How to Use This Random Color Picker
- Click Random to generate a color instantly.
- Use the Saturation/Lightness square to fine-tune the feel:
- move right for more color intensity
- move left for softer tones
- move up for lighter colors
- move down for darker colors
- Adjust the Hue slider to change the color family (red, blue, green, and so on).
- Adjust Alpha if you want transparency for overlays.
- Copy the format you need: HEX, RGB, HSL, or HSV.
- Explore:
- Shades and tints for UI steps
- Harmony palettes for matching colors
- Click Save when you want to keep the color for later.

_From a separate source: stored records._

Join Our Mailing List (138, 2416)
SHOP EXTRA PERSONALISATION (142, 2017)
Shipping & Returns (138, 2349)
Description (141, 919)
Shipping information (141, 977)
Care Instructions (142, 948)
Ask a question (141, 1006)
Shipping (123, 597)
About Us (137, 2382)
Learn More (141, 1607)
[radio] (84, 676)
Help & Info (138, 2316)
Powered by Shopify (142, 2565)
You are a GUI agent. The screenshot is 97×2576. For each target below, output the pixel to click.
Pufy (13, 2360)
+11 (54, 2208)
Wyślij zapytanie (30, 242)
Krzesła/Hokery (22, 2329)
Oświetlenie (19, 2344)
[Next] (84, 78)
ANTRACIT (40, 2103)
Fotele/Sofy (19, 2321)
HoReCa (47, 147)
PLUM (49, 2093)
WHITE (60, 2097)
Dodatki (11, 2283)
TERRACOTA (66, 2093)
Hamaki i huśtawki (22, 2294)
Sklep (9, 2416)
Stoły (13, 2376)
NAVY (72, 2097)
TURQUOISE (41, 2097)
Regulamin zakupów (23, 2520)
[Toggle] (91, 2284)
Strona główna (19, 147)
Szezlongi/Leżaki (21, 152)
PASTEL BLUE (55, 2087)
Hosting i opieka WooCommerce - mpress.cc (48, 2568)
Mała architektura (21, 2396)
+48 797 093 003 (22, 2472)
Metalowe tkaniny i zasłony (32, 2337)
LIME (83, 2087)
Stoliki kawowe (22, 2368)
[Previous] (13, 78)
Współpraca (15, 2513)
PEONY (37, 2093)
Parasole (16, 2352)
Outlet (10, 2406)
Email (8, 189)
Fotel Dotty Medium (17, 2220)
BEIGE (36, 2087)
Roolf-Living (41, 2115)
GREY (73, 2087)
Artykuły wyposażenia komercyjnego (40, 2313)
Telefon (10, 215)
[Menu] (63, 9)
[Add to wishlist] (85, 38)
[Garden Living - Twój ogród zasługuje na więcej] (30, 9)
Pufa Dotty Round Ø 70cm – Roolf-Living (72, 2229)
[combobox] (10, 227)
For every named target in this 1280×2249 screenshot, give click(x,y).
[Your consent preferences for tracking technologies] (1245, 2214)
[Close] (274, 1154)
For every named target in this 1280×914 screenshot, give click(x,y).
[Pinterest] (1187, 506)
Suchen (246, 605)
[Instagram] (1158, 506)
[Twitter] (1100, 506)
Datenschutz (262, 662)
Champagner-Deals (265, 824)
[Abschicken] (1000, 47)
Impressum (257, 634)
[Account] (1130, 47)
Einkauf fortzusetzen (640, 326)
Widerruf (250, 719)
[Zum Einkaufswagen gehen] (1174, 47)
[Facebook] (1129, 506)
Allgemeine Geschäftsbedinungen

- Use Toggle BG if you want to preview readability on a different UI mode.
FAQs
What is a random color picker?
A random color picker is a tool that generates a color instantly and shows its color codes. Instead of manually selecting a color, you can click once and get a new color idea with HEX, RGB, HSL, and HSV values ready to copy.
How do I copy a HEX color code?
Click the Copy button next to the HEX field. The tool copies it to your clipboard so you can paste it directly into CSS, Elementor, or any design tool.
What is the difference between HEX, RGB, HSL, and HSV?
- HEX is a compact web-friendly format like
#22A3FF. - RGB uses red, green, blue values like
rgb(34, 163, 255). - HSL is easier to adjust because it uses hue, saturation, and lightness.
- HSV is common in color pickers because it focuses on brightness (value).
How do I generate matching colors?
Use the Color Harmony section. Choose:
- Complementary for high contrast
- Analogous for smooth, related colors
- Triadic for a bold, balanced palette
Then click any swatch to apply it.
How do I know if my color is readable for text?
Check the Contrast label. If contrast is low, try a darker shade, a lighter tint, or switch between white and black text. This helps your UI look clean and stay readable.
Can I save colors for later?
Yes. Click Save to store the color in your browser. Your saved colors appear as swatches so you can reopen them anytime, even after refreshing the page.